EXTRACTED MATERIAL section start

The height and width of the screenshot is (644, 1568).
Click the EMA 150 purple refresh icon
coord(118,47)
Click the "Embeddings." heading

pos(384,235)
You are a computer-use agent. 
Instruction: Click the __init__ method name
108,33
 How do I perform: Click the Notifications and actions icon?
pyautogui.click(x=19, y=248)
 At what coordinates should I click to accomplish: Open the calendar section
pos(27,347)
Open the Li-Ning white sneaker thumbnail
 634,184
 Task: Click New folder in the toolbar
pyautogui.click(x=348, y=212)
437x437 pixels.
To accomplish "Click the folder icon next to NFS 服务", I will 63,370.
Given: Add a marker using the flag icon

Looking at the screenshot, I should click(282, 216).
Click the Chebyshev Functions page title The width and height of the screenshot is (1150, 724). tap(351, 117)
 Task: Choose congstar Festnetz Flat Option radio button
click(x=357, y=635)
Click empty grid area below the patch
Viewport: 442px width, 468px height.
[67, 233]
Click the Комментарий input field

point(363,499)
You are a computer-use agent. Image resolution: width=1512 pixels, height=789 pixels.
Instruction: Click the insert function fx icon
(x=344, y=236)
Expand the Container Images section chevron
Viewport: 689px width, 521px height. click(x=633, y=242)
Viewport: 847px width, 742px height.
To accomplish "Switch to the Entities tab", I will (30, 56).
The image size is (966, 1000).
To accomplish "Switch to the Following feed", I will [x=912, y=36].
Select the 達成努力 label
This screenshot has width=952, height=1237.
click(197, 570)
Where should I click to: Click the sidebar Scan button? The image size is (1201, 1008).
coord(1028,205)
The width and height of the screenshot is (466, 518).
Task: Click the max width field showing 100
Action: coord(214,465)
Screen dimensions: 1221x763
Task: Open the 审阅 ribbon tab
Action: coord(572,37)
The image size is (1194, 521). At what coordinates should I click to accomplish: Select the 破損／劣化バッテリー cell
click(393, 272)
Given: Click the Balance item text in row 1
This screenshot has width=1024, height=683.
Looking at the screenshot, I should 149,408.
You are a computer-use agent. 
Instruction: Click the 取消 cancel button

EXTRACTED MATERIAL section end

• **WORK INSTRUCTION**
Every entry is to be returned exactly, with nothing dropped.

• **SOLUTION**
The height and width of the screenshot is (644, 1568).
Click the EMA 150 purple refresh icon
coord(118,47)
Click the "Embeddings." heading

pos(384,235)
You are a computer-use agent. 
Instruction: Click the __init__ method name
108,33
 How do I perform: Click the Notifications and actions icon?
pyautogui.click(x=19, y=248)
 At what coordinates should I click to accomplish: Open the calendar section
pos(27,347)
Open the Li-Ning white sneaker thumbnail
 634,184
 Task: Click New folder in the toolbar
pyautogui.click(x=348, y=212)
437x437 pixels.
To accomplish "Click the folder icon next to NFS 服务", I will 63,370.
Given: Add a marker using the flag icon

Looking at the screenshot, I should click(282, 216).
Click the Chebyshev Functions page title The width and height of the screenshot is (1150, 724). tap(351, 117)
 Task: Choose congstar Festnetz Flat Option radio button
click(x=357, y=635)
Click empty grid area below the patch
Viewport: 442px width, 468px height.
[67, 233]
Click the Комментарий input field

point(363,499)
You are a computer-use agent. Image resolution: width=1512 pixels, height=789 pixels.
Instruction: Click the insert function fx icon
(x=344, y=236)
Expand the Container Images section chevron
Viewport: 689px width, 521px height. click(x=633, y=242)
Viewport: 847px width, 742px height.
To accomplish "Switch to the Entities tab", I will (30, 56).
The image size is (966, 1000).
To accomplish "Switch to the Following feed", I will [x=912, y=36].
Select the 達成努力 label
This screenshot has width=952, height=1237.
click(197, 570)
Where should I click to: Click the sidebar Scan button? The image size is (1201, 1008).
coord(1028,205)
The width and height of the screenshot is (466, 518).
Task: Click the max width field showing 100
Action: coord(214,465)
Screen dimensions: 1221x763
Task: Open the 审阅 ribbon tab
Action: coord(572,37)
The image size is (1194, 521). At what coordinates should I click to accomplish: Select the 破損／劣化バッテリー cell
click(393, 272)
Given: Click the Balance item text in row 1
This screenshot has width=1024, height=683.
Looking at the screenshot, I should 149,408.
You are a computer-use agent. 
Instruction: Click the 取消 cancel button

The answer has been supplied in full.